▶ _Activity_: The records below must be transcribed precisely and in full.

▶ _Exercise materials_:

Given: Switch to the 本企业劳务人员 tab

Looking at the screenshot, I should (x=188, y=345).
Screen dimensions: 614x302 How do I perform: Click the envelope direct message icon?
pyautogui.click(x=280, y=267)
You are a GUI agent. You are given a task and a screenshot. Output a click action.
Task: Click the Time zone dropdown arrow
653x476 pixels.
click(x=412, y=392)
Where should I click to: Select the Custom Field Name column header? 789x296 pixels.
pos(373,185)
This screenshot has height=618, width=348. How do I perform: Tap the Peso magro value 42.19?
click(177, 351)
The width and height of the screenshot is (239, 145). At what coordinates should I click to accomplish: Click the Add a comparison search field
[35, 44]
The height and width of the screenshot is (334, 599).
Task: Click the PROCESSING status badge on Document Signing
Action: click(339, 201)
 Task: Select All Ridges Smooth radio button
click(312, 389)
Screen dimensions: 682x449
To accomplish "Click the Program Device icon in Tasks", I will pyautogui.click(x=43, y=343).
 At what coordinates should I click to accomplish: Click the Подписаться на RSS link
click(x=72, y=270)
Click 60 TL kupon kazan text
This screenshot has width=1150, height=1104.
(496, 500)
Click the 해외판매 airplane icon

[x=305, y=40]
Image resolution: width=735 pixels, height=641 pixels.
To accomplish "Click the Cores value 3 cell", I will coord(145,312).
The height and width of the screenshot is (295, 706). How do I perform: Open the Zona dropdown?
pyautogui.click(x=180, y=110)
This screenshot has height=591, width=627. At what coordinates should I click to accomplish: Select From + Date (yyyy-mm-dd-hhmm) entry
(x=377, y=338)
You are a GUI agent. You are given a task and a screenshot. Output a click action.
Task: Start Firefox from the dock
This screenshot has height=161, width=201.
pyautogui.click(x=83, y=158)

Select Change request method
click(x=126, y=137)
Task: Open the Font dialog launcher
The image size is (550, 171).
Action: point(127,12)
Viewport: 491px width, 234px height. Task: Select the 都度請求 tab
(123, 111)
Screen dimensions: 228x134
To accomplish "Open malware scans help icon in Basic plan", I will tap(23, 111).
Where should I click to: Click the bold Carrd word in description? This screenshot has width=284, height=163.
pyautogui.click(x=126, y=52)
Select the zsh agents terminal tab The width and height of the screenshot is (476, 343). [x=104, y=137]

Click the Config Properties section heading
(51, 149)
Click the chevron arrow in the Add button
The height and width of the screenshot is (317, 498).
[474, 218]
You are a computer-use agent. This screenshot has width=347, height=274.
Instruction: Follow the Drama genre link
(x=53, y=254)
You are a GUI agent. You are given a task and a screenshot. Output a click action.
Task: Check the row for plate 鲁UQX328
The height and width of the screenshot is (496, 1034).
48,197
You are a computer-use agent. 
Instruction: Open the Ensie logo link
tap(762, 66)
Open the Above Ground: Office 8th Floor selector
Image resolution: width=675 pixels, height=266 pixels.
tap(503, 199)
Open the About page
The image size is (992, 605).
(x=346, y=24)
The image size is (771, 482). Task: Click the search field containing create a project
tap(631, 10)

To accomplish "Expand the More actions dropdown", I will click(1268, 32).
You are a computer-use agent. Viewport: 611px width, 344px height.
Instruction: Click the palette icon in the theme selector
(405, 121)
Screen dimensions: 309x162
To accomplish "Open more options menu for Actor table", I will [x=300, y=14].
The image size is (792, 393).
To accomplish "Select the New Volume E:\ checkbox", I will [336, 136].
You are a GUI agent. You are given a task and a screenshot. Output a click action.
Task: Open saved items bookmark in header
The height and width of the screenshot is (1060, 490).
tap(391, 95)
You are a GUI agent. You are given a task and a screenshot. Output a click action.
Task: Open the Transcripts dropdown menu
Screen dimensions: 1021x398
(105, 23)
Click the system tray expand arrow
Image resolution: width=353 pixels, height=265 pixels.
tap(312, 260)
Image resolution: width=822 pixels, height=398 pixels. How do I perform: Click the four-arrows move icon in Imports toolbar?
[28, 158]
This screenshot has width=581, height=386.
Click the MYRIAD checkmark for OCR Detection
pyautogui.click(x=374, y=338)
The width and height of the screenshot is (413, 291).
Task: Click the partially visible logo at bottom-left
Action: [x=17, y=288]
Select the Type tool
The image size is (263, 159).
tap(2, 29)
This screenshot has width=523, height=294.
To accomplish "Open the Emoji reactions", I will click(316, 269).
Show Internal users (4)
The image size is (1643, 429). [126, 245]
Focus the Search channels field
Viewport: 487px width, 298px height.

▶ _Answer for this exercise_:
Given: Switch to the 本企业劳务人员 tab

Looking at the screenshot, I should (x=188, y=345).
Screen dimensions: 614x302 How do I perform: Click the envelope direct message icon?
pyautogui.click(x=280, y=267)
You are a GUI agent. You are given a task and a screenshot. Output a click action.
Task: Click the Time zone dropdown arrow
653x476 pixels.
click(x=412, y=392)
Where should I click to: Select the Custom Field Name column header? 789x296 pixels.
pos(373,185)
This screenshot has height=618, width=348. How do I perform: Tap the Peso magro value 42.19?
click(177, 351)
The width and height of the screenshot is (239, 145). At what coordinates should I click to accomplish: Click the Add a comparison search field
[35, 44]
The height and width of the screenshot is (334, 599).
Task: Click the PROCESSING status badge on Document Signing
Action: click(339, 201)
 Task: Select All Ridges Smooth radio button
click(312, 389)
Screen dimensions: 682x449
To accomplish "Click the Program Device icon in Tasks", I will pyautogui.click(x=43, y=343).
 At what coordinates should I click to accomplish: Click the Подписаться на RSS link
click(x=72, y=270)
Click 60 TL kupon kazan text
This screenshot has width=1150, height=1104.
(496, 500)
Click the 해외판매 airplane icon

[x=305, y=40]
Image resolution: width=735 pixels, height=641 pixels.
To accomplish "Click the Cores value 3 cell", I will coord(145,312).
The height and width of the screenshot is (295, 706). How do I perform: Open the Zona dropdown?
pyautogui.click(x=180, y=110)
This screenshot has height=591, width=627. At what coordinates should I click to accomplish: Select From + Date (yyyy-mm-dd-hhmm) entry
(x=377, y=338)
You are a GUI agent. You are given a task and a screenshot. Output a click action.
Task: Start Firefox from the dock
This screenshot has height=161, width=201.
pyautogui.click(x=83, y=158)

Select Change request method
click(x=126, y=137)
Task: Open the Font dialog launcher
The image size is (550, 171).
Action: point(127,12)
Viewport: 491px width, 234px height. Task: Select the 都度請求 tab
(123, 111)
Screen dimensions: 228x134
To accomplish "Open malware scans help icon in Basic plan", I will tap(23, 111).
Where should I click to: Click the bold Carrd word in description? This screenshot has width=284, height=163.
pyautogui.click(x=126, y=52)
Select the zsh agents terminal tab The width and height of the screenshot is (476, 343). [x=104, y=137]

Click the Config Properties section heading
(51, 149)
Click the chevron arrow in the Add button
The height and width of the screenshot is (317, 498).
[474, 218]
You are a computer-use agent. This screenshot has width=347, height=274.
Instruction: Follow the Drama genre link
(x=53, y=254)
You are a GUI agent. You are given a task and a screenshot. Output a click action.
Task: Check the row for plate 鲁UQX328
The height and width of the screenshot is (496, 1034).
48,197
You are a computer-use agent. 
Instruction: Open the Ensie logo link
tap(762, 66)
Open the Above Ground: Office 8th Floor selector
Image resolution: width=675 pixels, height=266 pixels.
tap(503, 199)
Open the About page
The image size is (992, 605).
(x=346, y=24)
The image size is (771, 482). Task: Click the search field containing create a project
tap(631, 10)

To accomplish "Expand the More actions dropdown", I will click(1268, 32).
You are a computer-use agent. Viewport: 611px width, 344px height.
Instruction: Click the palette icon in the theme selector
(405, 121)
Screen dimensions: 309x162
To accomplish "Open more options menu for Actor table", I will [x=300, y=14].
The image size is (792, 393).
To accomplish "Select the New Volume E:\ checkbox", I will [336, 136].
You are a GUI agent. You are given a task and a screenshot. Output a click action.
Task: Open saved items bookmark in header
The height and width of the screenshot is (1060, 490).
tap(391, 95)
You are a GUI agent. You are given a task and a screenshot. Output a click action.
Task: Open the Transcripts dropdown menu
Screen dimensions: 1021x398
(105, 23)
Click the system tray expand arrow
Image resolution: width=353 pixels, height=265 pixels.
tap(312, 260)
Image resolution: width=822 pixels, height=398 pixels. How do I perform: Click the four-arrows move icon in Imports toolbar?
[28, 158]
This screenshot has width=581, height=386.
Click the MYRIAD checkmark for OCR Detection
pyautogui.click(x=374, y=338)
The width and height of the screenshot is (413, 291).
Task: Click the partially visible logo at bottom-left
Action: [x=17, y=288]
Select the Type tool
The image size is (263, 159).
tap(2, 29)
This screenshot has width=523, height=294.
To accomplish "Open the Emoji reactions", I will click(316, 269).
Show Internal users (4)
The image size is (1643, 429). [126, 245]
Focus the Search channels field
Viewport: 487px width, 298px height.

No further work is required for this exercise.